Un parcours de six années. Il est le premier dans le département du Pas-de-Calais à s’être engagé dans cette aventure. En France, une cinquantaine d’agriculteurs ont daigné sauter le pas à ce jour. Bref, Benoît Cousin appartient à la catégorie des visionnaires, des pionniers.

Demande d’études préalables, dépôt des dossiers de subvention, permis de construire…, les démarches administratives ont été longues et fastidieuses, mais, tenace, Benoît Cousin n’a jamais cédé au découragement. Il aura même fallu créer une société sous le statut de la SARL, que Benoît a dénommé C. Bioénergies.

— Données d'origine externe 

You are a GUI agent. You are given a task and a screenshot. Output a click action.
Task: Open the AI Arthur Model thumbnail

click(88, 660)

Le projet porte sur un investissement de 1 167 000 euros et il a reçu le soutien des fonds Feder et PPE. Il s’agit d’un équipement fonctionnant en cogénération avec un moteur de 150 kW, susceptible de produire deux énergies, comme le précise Benoît Cousin : «Par le biais du phénomène de méthanisation, une turbine est actionnée 24 heures sur 24 et 365 jours par an et génère du courant électrique. La seconde source d’énergie est thermique et elle peut être utilisée pour chauffer le poulailler comme l’habitation

Un pari audacieux.

D.R.

Une fois achevé, l’impressionnant ouvrage sera enterré. Seuls les toits des deux cuves seront apparents.

La phase d’étude achevée, notre homme a lancé les divers appels d’offres afin de trouver les entreprises idoines. Finalement les premiers coups de pioche ont été donnés en mai dernier. Les mauvaises conditions climatiques et notamment les pluies diluviennes n’ont pas facilité les choses. Les entreprises se sont adaptées et, à ce jour, le chantier est bien avancé.  On devine ainsi les deux énormes cuves de béton qui mesurent chacune 6 mètres de hauteur. Les deux bassins sont en large part enterrés et il aura fallu extraire près de 8 000 m3 de terre.

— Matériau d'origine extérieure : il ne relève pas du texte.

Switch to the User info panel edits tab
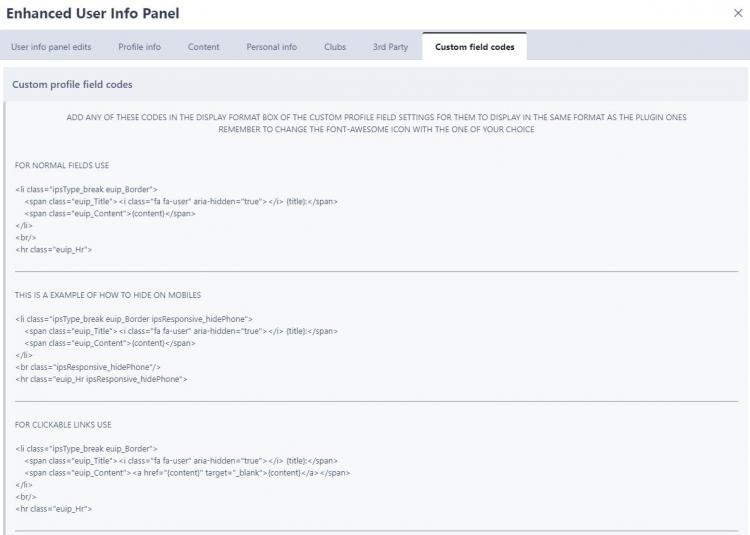This screenshot has height=535, width=750. point(52,47)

Le premier de ces cylindres en béton, doté d’un diamètre de 18 mètres, s’appelle le digester. «Il remplit la fonction d’une panse de vache. On y stocke la matière organique. Après six mois, cette matière prend le chemin du bassin d’à côté qui se nomme le digestat. C’est une matière noble, libérée de tout germe et de la mauvaise graine. Ce digestat peut être ensuite épandu», souligne Benoît Cousin.

Cette véritable usine souterraine  possède une capacité de traitement de 5 500 tonnes déchets à l’année. Or, l’exploitation n’en produit qu’environ 750 tonnes. Il a fallu ainsi trouver des fournisseurs. «J’ai beaucoup prospecté et j’ai d’ailleurs effectué une étude de gisement, visant à recenser les industries du territoire pouvant se montrer intéressées par mes services. J’ai également contacté des collègues mais aussi des collectivités. J’ai, par exemple, installé dans de multiples déchetteries des collecteurs d’huiles alimentaires», indique Benoît Cousin.

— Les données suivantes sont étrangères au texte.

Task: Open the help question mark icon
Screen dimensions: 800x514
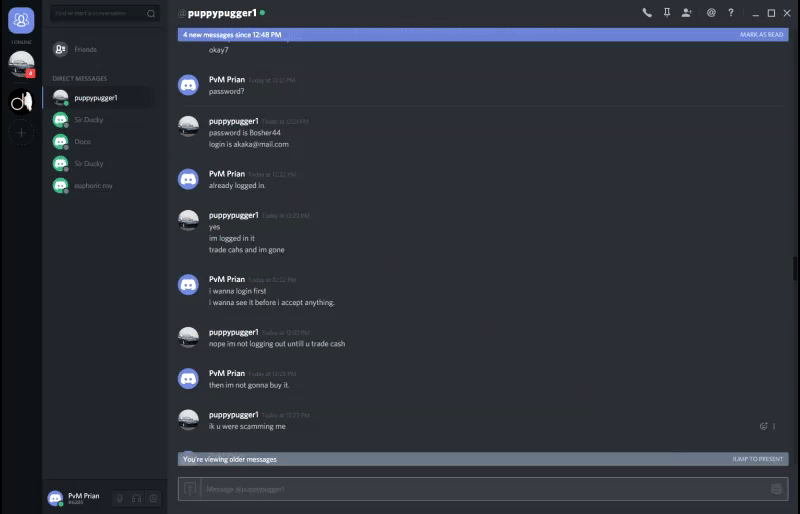Action: pos(731,13)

La seconde interrogation a été la gestion du digestat. En effet, notre éleveur s’est mis en quête de débouchés pour épandre cette matière. «Je me suis associé avec d’autres agriculteurs pour pouvoir bénéficier de la surface nécessaire puisque les 110 hectares que je cultive n’étaient pas suffisants. Nous avons passé des contrats.»

La mise en service de l’unité de méthanisation de M. Cousin devrait intervenir en décembre de cette année. Ce dernier est impatient et son souhait reste avant tout d’ouvrir une brèche, en montrant que ce type d’installation peut être viable dans une exploitation agricole telle que la sienne.